Stored items
╔══

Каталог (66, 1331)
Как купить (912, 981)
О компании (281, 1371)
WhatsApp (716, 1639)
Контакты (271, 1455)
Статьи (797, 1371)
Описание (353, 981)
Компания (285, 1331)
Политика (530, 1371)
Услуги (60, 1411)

╚══

§ WORK INSTRUCTIONS: Your answer should be the full set of records above, restated exactly.

§ RESULT OF THIS EXERCISE:
Каталог (66, 1331)
Как купить (912, 981)
О компании (281, 1371)
WhatsApp (716, 1639)
Контакты (271, 1455)
Статьи (797, 1371)
Описание (353, 981)
Компания (285, 1331)
Политика (530, 1371)
Услуги (60, 1411)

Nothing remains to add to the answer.